[Start Data records]
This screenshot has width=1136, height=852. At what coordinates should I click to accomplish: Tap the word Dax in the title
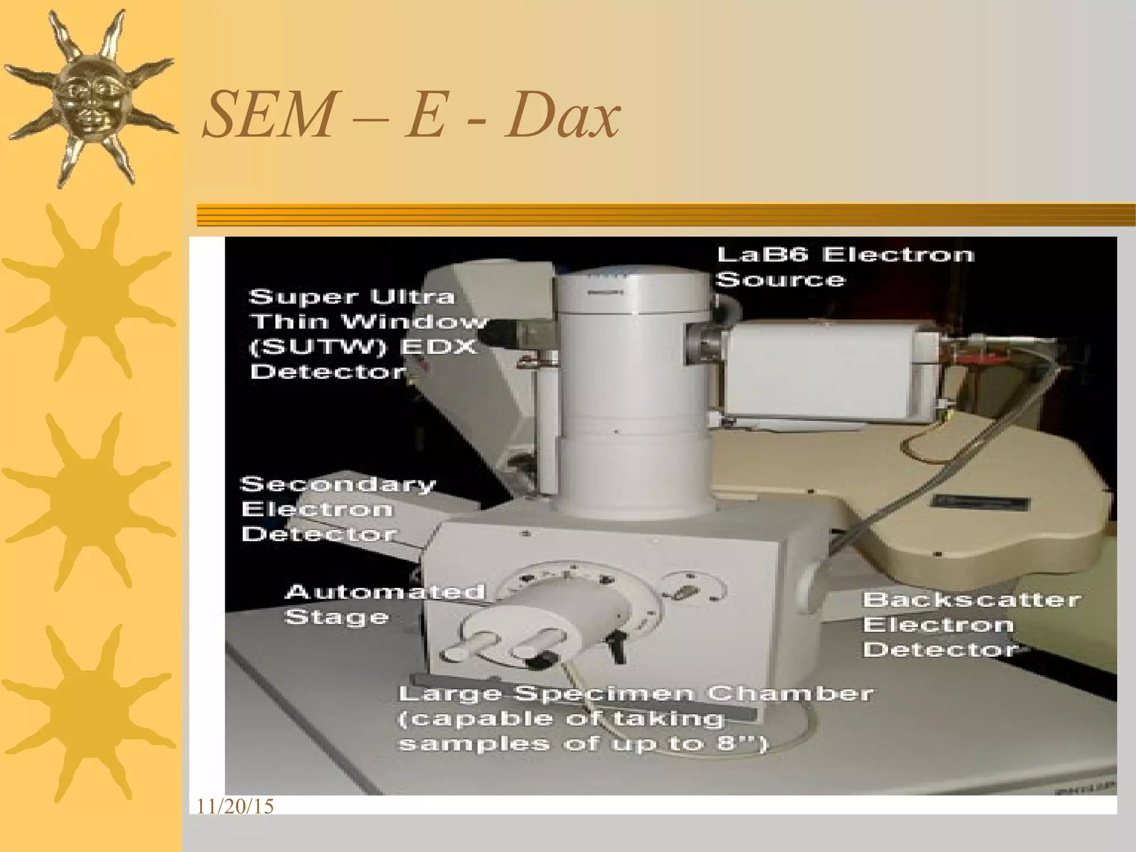[x=561, y=115]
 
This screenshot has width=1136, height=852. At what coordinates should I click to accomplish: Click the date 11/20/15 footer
[x=235, y=807]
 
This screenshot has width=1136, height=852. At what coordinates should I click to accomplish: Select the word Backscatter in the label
[x=971, y=600]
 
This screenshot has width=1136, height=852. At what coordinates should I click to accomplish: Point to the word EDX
[x=438, y=347]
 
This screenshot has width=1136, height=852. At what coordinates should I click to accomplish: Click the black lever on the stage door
[x=616, y=646]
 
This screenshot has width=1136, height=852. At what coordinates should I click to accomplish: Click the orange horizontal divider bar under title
[x=666, y=215]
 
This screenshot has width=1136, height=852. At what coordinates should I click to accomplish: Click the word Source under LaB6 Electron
[x=780, y=280]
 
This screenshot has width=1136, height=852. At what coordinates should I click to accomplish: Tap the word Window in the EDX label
[x=414, y=322]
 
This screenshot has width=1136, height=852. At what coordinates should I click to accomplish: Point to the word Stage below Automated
[x=336, y=617]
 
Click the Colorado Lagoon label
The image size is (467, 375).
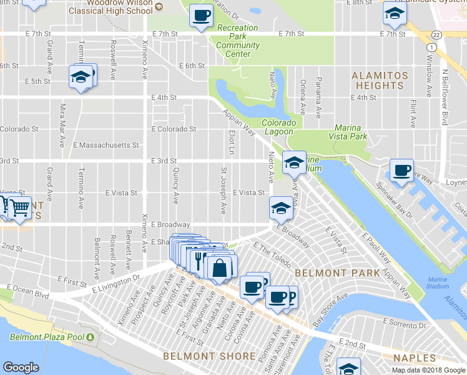[277, 127]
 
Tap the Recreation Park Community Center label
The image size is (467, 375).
[237, 41]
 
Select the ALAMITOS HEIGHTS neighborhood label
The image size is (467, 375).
[380, 81]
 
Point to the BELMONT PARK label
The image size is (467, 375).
[337, 273]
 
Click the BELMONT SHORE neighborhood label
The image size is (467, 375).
[209, 356]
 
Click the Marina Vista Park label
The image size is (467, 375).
[348, 132]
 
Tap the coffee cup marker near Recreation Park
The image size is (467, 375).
[200, 15]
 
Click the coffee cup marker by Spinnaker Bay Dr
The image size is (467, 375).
[401, 169]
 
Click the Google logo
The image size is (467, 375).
[21, 368]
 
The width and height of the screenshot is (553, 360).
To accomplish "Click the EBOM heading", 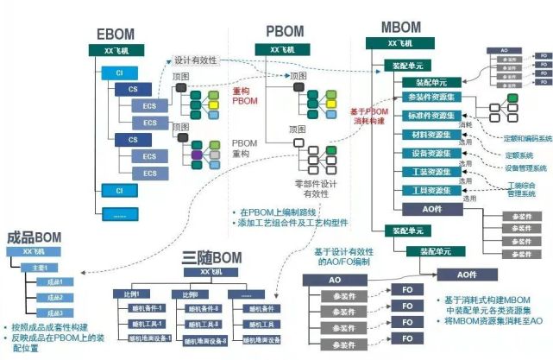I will (x=115, y=35).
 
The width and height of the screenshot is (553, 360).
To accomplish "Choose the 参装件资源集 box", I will (x=430, y=98).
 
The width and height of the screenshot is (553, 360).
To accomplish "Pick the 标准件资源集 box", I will (x=430, y=117).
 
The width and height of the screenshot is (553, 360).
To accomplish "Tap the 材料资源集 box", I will (x=425, y=136).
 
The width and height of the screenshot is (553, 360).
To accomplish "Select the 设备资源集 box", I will (x=425, y=154).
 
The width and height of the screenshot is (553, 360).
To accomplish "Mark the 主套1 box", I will (x=40, y=268).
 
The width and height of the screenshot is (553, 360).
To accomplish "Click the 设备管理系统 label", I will (x=525, y=167).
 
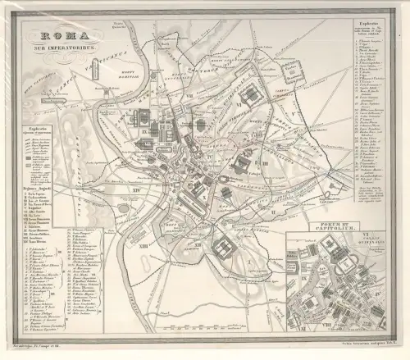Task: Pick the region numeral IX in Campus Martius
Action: click(x=146, y=131)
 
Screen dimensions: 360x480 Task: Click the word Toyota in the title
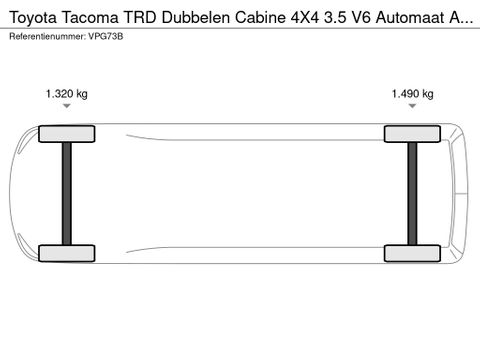click(30, 16)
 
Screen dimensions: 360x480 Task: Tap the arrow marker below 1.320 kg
click(66, 105)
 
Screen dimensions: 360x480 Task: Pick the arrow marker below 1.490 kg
click(412, 105)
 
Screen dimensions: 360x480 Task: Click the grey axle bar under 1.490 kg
click(412, 193)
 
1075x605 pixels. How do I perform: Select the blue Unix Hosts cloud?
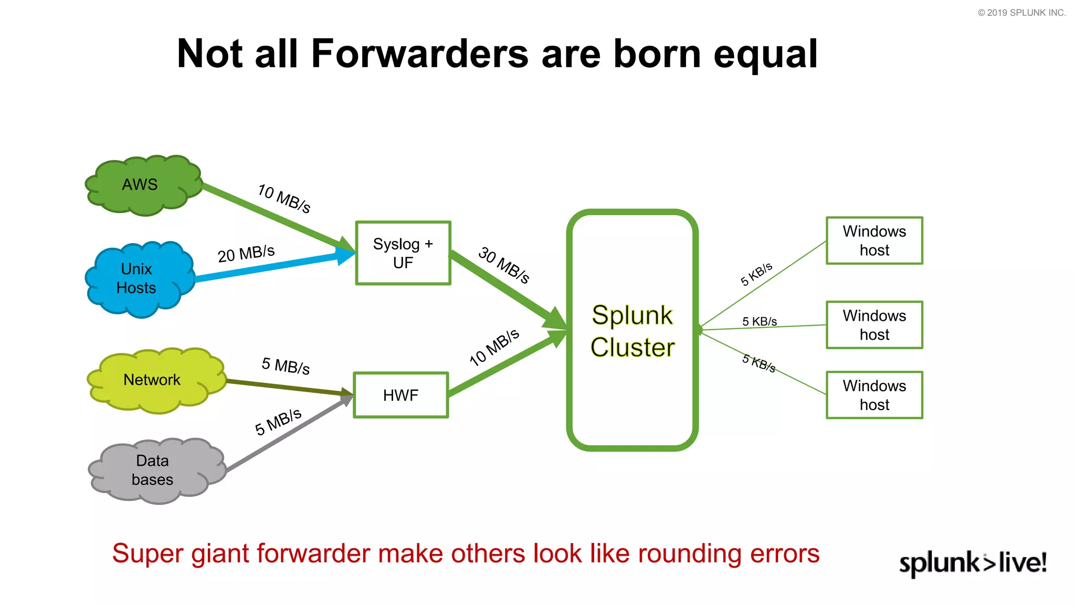[138, 278]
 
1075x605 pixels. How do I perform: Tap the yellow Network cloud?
[153, 380]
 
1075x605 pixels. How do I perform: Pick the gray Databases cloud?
[153, 470]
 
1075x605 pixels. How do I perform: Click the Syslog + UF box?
[403, 253]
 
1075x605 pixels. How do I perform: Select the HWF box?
[401, 395]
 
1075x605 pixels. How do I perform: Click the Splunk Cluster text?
[632, 331]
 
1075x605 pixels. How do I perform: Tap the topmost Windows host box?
[874, 241]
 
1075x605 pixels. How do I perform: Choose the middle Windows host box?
[874, 325]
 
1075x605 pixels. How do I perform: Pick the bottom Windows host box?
[874, 395]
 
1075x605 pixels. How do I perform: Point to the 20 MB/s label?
[246, 254]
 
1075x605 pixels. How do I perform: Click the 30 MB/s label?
[503, 265]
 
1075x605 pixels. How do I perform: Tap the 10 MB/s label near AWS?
[284, 199]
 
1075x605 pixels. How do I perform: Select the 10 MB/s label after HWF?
[494, 347]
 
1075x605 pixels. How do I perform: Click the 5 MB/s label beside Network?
[286, 366]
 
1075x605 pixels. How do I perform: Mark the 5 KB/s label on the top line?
[756, 274]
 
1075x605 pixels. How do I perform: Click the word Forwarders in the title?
[419, 54]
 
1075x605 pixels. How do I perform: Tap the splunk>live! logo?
[973, 563]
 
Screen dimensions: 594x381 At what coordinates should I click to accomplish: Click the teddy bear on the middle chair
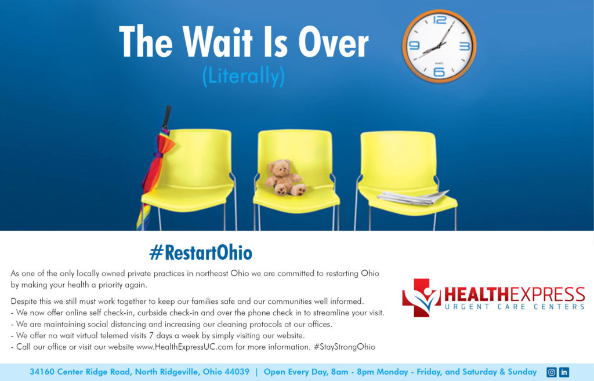click(285, 177)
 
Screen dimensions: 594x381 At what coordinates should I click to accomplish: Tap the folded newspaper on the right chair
click(413, 197)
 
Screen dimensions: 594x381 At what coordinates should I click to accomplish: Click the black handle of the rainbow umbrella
click(166, 117)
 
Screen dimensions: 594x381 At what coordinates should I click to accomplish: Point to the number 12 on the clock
click(440, 20)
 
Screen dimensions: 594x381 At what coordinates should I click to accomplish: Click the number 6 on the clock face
click(439, 71)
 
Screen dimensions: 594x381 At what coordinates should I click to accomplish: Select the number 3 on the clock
click(465, 46)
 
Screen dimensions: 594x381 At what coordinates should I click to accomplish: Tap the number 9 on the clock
click(414, 45)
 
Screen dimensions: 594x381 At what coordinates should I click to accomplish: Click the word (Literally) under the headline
click(243, 76)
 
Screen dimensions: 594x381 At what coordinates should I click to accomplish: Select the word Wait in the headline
click(218, 41)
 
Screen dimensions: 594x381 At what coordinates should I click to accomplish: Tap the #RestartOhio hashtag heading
click(201, 253)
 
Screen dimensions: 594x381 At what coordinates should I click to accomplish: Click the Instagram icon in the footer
click(552, 372)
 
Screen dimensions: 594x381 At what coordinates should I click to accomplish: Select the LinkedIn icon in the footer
click(564, 372)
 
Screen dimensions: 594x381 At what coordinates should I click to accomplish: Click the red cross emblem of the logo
click(421, 297)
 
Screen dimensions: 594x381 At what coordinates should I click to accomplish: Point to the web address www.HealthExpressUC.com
click(184, 347)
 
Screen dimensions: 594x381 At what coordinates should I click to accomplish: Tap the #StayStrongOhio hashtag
click(345, 347)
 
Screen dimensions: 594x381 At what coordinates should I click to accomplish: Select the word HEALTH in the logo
click(477, 295)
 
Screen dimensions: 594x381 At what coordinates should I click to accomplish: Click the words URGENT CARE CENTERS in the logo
click(515, 306)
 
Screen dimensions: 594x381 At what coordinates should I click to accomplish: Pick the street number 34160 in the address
click(42, 372)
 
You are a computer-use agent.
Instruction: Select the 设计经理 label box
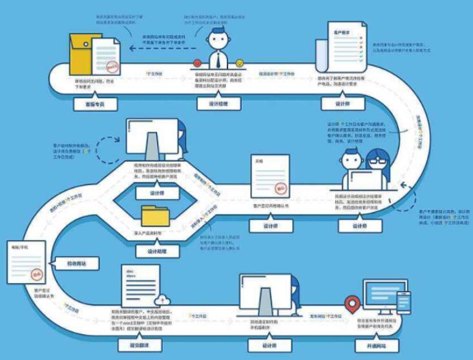[218, 103]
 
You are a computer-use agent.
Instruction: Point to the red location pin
[352, 302]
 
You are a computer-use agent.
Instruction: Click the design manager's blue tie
[218, 59]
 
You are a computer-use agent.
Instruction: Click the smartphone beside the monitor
[403, 303]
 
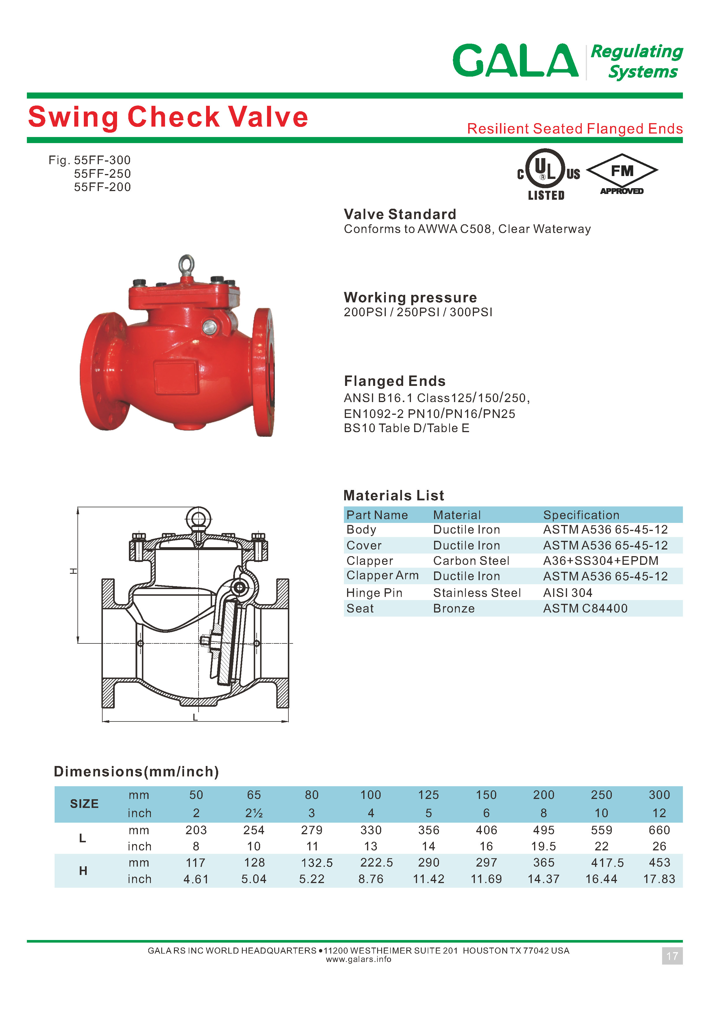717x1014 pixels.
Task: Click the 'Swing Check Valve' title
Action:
[End Data records]
* **Brief**:
Rewrite the items from the line with "1075x605 pixels. How do I perform: Click the Splunk" to the line with "click(413, 197)", changing "Windows host box" to "Linux host box" and leaving everything else unchanged. Leave the pictures out.

* **Task response**:
1075x605 pixels. How do I perform: Click the Splunk Cluster text?
[632, 331]
 
1075x605 pixels. How do I perform: Tap the topmost Linux host box?
[874, 241]
 
1075x605 pixels. How do I perform: Choose the middle Linux host box?
[874, 325]
 
1075x605 pixels. How do I perform: Pick the bottom Linux host box?
[874, 395]
 
1075x605 pixels. How do I perform: Point to the 20 MB/s label?
[246, 254]
 
1075x605 pixels. How do I perform: Click the 30 MB/s label?
[503, 265]
 
1075x605 pixels. How do I perform: Tap the 10 MB/s label near AWS?
[284, 199]
 
1075x605 pixels. How do I perform: Select the 10 MB/s label after HWF?
[494, 347]
 
1075x605 pixels. How do I perform: Click the 5 MB/s label beside Network?
[286, 366]
 
1075x605 pixels. How do I perform: Mark the 5 KB/s label on the top line?
[756, 274]
 
1075x605 pixels. How do I perform: Click the word Forwarders in the title?
[419, 54]
 
1075x605 pixels. How do I perform: Tap the splunk>live! logo?
[973, 563]
 
Screen dimensions: 594x381 At what coordinates should I click to accomplish: Click the teddy bear on the middle chair
click(285, 177)
 
Screen dimensions: 594x381 At what coordinates should I click to accomplish: Tap the folded newspaper on the right chair
click(413, 197)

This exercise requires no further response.